SOURCE EXTRACT:
# My Viper Splashdown Diorama



## SJF (Dec 3, 1999)

When I started building my second Viper model kit, I decided to do something different. I wanted to pose it as if it had crashed landed in the ocean, with the pilot waving down a SAR Raptor. 

To this end, I created a female pilot from a stock 1/32 scale figure
set:

http://i887.photobucket.com/albums/ac78/Alfie45/Viper splashdown/pilota.jpg

http://i887.photobucket.com/albums/ac78/Alfie45/Viper splashdown/pilot2a.jpg

Following are the finished pilot and Viper posed in the "water," which was created using Woodland Scenics Flex Paste, along with WS Water Effects:

http://i887.photobucket.com/albums/ac78/Alfie45/Viper splashdown/06.jpg

http://i887.photobucket.com/albums/ac78/Alfie45/Viper splashdown/05.jpg

http://i887.photobucket.com/albums/ac78/Alfie45/Viper splashdown/04.jpg

http://i887.photobucket.com/albums/ac78/Alfie45/Viper splashdown/02.jpg

http://i887.photobucket.com/albums/ac78/Alfie45/Viper splashdown/03.jpg

http://i887.photobucket.com/albums/ac78/Alfie45/Viper splashdown/01.jpg

The scene is from the First Cylon War, featuring Lt. Magpie from the Battlestar Ajax. 

Sean


----------



## falcondesigns (Oct 30, 2002)

nice.


----------



## kdaracal (Jan 24, 2009)

WORK TO DO:
A - Decide whether each statement agrees with the Viper diorama thread, answering yes or no and quoting the words of the thread that decide it. (i) The pilot figure began as part of a stock 1/32 scale figure set. (ii) The scene takes place during the Second Cylon War. (iii) In the pose, the pilot is waving down a SAR Raptor.
B - Supply a continuation of the Viper diorama thread, beginning right after its final header.

[Rows from a dataset]
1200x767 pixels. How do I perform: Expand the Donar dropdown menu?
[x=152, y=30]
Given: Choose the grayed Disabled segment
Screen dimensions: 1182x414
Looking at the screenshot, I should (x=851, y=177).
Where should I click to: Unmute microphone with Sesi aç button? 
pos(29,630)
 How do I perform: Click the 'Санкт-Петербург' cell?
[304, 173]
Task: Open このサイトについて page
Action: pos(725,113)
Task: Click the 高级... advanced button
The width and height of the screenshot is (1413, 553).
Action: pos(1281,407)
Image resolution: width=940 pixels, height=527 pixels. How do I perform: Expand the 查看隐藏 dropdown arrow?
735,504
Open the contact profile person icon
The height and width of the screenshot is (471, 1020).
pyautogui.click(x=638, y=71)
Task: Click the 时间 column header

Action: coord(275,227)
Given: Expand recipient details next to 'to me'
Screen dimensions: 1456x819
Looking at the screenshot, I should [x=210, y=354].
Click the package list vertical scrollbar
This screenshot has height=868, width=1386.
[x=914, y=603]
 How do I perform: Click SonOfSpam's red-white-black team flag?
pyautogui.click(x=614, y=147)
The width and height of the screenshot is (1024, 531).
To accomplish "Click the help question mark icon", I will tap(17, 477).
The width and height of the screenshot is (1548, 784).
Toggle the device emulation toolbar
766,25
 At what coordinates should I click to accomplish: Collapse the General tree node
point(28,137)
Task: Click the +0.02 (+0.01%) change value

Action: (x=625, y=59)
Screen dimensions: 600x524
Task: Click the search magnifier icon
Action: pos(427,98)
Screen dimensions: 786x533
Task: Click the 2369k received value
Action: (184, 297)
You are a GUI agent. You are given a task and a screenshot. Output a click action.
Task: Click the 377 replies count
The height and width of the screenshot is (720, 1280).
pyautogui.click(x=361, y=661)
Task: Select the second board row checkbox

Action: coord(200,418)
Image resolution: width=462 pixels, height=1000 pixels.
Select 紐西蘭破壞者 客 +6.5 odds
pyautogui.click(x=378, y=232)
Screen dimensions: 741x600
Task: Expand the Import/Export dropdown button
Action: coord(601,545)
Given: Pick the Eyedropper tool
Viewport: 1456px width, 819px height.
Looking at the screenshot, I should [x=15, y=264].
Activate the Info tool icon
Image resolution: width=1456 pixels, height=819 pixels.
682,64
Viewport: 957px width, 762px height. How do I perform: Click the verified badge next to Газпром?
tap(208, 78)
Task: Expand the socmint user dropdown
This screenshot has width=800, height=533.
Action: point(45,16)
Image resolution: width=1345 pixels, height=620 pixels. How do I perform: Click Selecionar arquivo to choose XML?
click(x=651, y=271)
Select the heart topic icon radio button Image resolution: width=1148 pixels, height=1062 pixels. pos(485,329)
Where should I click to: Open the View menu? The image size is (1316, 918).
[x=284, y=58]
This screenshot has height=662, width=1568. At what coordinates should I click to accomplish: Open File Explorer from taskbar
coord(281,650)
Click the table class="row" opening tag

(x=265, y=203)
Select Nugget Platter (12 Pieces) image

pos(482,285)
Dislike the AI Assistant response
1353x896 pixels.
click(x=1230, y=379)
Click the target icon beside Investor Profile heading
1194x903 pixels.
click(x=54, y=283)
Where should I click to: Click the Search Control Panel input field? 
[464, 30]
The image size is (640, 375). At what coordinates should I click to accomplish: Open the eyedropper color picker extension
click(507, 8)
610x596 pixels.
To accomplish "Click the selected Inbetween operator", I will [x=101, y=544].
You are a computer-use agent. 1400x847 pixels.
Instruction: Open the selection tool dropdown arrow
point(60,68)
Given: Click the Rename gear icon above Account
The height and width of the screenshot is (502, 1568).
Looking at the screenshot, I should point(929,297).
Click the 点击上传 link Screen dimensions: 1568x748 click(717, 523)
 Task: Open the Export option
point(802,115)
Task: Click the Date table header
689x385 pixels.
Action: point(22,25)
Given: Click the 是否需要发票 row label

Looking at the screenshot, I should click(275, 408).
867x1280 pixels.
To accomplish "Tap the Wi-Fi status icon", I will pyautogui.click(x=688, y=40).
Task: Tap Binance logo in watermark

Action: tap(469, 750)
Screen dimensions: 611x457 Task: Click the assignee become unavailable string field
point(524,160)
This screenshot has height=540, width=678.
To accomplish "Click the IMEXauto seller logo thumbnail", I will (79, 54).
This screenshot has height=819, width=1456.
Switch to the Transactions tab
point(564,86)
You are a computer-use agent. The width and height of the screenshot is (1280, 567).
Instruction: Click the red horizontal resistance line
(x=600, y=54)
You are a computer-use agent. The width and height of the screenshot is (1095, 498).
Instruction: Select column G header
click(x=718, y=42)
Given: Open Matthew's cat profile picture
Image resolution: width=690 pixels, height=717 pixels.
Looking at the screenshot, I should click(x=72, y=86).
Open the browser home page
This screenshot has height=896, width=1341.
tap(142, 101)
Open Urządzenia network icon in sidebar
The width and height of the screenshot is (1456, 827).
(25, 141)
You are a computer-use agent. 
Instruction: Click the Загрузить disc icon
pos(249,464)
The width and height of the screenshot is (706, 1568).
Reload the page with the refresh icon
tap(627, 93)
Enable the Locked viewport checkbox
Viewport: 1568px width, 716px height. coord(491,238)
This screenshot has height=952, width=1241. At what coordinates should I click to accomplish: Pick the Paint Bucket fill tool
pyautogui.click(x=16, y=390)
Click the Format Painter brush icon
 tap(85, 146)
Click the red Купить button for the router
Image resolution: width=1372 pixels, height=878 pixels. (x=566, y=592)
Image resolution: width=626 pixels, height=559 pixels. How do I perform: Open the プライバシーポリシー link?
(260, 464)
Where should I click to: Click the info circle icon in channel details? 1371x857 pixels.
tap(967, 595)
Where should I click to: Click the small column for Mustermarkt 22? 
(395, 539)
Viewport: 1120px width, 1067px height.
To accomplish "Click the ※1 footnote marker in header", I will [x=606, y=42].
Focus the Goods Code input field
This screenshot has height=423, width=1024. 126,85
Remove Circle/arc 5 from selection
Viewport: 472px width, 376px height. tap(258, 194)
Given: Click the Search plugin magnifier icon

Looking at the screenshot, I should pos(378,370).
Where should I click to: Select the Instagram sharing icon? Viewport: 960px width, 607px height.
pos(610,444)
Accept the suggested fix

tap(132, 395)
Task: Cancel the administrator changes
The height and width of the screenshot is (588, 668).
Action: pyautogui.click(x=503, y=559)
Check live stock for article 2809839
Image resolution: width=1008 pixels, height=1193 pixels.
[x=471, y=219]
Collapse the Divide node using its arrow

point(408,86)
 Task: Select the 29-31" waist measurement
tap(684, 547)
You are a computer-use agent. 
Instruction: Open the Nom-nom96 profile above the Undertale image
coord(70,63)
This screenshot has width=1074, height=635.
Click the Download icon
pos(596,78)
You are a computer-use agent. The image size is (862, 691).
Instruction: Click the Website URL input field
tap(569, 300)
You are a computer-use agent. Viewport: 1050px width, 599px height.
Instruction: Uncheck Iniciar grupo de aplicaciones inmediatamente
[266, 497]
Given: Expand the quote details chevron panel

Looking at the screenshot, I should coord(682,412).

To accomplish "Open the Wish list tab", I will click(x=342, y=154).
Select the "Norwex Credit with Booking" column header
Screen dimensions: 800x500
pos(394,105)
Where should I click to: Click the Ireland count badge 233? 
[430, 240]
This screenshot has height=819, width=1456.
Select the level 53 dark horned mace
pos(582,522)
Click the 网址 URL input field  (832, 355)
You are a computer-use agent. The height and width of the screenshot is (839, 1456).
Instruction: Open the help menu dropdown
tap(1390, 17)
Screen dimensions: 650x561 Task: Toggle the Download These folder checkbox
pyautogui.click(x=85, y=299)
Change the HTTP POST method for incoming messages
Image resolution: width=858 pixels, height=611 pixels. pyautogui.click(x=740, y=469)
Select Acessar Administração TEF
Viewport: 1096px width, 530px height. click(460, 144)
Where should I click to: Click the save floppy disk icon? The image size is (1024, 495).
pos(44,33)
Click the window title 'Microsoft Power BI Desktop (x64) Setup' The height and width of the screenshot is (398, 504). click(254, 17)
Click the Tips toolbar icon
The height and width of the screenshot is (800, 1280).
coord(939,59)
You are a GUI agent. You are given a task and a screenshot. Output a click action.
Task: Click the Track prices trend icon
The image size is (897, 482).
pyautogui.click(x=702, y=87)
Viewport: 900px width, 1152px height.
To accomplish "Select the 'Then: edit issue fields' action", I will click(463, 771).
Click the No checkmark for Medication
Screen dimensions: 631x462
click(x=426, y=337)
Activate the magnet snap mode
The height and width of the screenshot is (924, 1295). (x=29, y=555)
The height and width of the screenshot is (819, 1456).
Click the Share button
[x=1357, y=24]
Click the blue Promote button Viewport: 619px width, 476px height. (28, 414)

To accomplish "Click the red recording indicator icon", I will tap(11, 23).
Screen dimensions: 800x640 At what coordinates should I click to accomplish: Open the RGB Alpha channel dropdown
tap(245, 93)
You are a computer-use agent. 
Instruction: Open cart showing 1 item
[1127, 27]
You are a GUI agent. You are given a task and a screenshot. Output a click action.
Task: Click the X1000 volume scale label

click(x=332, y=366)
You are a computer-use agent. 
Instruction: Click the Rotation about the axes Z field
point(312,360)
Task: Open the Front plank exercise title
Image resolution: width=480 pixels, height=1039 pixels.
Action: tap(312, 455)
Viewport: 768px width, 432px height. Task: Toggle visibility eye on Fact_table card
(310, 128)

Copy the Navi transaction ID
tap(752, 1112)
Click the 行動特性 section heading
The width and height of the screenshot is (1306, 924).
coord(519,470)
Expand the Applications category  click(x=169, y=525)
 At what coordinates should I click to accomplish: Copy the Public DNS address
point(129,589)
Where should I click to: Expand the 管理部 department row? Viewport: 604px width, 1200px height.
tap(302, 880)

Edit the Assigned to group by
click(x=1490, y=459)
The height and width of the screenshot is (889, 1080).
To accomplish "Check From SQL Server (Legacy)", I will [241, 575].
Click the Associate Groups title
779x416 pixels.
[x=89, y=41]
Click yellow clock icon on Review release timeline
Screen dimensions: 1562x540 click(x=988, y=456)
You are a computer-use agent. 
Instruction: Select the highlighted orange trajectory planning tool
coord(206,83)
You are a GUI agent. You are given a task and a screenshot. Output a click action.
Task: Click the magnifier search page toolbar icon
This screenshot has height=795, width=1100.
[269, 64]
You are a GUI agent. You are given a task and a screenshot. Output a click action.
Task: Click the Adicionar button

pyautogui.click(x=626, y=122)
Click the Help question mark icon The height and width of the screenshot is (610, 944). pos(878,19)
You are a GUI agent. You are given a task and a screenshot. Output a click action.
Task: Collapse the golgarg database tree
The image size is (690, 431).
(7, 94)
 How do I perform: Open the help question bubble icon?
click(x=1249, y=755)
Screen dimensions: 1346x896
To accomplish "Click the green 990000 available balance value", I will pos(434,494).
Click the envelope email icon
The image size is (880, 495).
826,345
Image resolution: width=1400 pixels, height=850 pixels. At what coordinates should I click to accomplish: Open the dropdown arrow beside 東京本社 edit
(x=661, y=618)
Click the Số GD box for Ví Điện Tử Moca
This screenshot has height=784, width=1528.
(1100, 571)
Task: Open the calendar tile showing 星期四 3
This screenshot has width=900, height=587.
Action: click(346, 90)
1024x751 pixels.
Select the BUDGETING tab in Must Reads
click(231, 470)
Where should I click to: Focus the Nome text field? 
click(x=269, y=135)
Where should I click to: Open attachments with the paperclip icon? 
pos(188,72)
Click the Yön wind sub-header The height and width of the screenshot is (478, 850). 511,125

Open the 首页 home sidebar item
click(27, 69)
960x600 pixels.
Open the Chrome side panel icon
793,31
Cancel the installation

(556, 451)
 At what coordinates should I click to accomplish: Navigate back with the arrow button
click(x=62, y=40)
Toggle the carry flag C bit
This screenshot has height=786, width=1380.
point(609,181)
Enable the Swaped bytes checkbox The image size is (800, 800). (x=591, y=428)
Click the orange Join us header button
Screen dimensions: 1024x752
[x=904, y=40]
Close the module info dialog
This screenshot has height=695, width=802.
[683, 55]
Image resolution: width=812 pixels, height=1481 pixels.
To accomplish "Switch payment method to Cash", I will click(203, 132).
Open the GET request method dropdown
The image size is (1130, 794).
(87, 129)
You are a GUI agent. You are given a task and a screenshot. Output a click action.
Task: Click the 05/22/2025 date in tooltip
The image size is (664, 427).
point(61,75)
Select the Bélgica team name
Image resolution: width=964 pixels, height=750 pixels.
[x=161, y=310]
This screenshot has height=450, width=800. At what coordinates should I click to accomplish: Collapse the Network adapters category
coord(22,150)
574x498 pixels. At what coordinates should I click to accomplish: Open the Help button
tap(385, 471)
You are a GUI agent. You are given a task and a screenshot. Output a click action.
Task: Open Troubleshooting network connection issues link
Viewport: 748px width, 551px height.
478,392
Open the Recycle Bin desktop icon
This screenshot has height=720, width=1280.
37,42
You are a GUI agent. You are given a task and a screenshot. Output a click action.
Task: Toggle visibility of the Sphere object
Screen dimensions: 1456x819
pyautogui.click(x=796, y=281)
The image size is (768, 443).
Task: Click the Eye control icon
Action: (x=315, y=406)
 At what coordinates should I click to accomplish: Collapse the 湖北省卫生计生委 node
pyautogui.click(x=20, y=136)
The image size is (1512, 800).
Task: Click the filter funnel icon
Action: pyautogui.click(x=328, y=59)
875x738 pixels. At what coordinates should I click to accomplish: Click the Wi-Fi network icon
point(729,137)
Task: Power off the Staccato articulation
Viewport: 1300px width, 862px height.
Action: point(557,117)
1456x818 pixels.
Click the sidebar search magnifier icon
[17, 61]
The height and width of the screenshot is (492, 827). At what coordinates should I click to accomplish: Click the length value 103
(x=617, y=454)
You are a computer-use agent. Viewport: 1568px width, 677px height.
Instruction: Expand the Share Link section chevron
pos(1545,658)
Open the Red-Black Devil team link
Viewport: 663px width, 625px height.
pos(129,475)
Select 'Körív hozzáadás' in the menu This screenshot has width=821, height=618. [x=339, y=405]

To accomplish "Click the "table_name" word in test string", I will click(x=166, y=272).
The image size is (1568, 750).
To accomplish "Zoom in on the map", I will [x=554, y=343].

RESULTS OF THE EXERCISE:
A -
(i) Yes: "I created a female pilot from a stock 1/32 scale figure"
(ii) No: "The scene is from the First Cylon War"
(iii) Yes: "with the pilot waving down a SAR Raptor"

B -
Beautiful. I love the way the water turned out. I can almost hear the water lapping at the fuselage. I also like the way the water just "falls" off the side, like one of those infinity pools you see in rich people's homes with an ocean side view.


----------



## fluke (Feb 27, 2001)

VERY ORIGINAL & KOOL!!! :thumbsup:


----------



## Paulbo (Sep 16, 2004)

Nicely done!


----------



## Tim Nolan (Jul 9, 2008)

Excellent creativity and execution!!! Looks fantastic!


----------



## John P (Sep 1, 1999)

Nice! The figure's a little rough (arms are pretty skinny), but great concept & execution!


----------



## SJF (Dec 3, 1999)

falcondesigns, kdaracal, fluke, Paulbo, Tim and John: Thanks very much for your comments! 

John, appreciate the note on her arms. I'll keep that in mind for next time. 

Sean


----------



## Chrisisall (May 12, 2011)

That's just great! Really well designed & executed. I like the water too!


----------



## SJF (Dec 3, 1999)

Thanks very much! Appreciate it. 

Sean


----------



## Hunch (Apr 6, 2003)

John P said:


> Nice! The figure's a little rough (arms are pretty skinny), but great concept & execution!


I like my women skinny!
Nice work on the diorama.:thumbsup:


----------



## SJF (Dec 3, 1999)

^ LOL! 

Thanks!

Sean


----------



## AJ-1701 (May 10, 2008)

That looks really cool. :thumbsup:


----------



## SJF (Dec 3, 1999)

Thanks very much! I appreciate it.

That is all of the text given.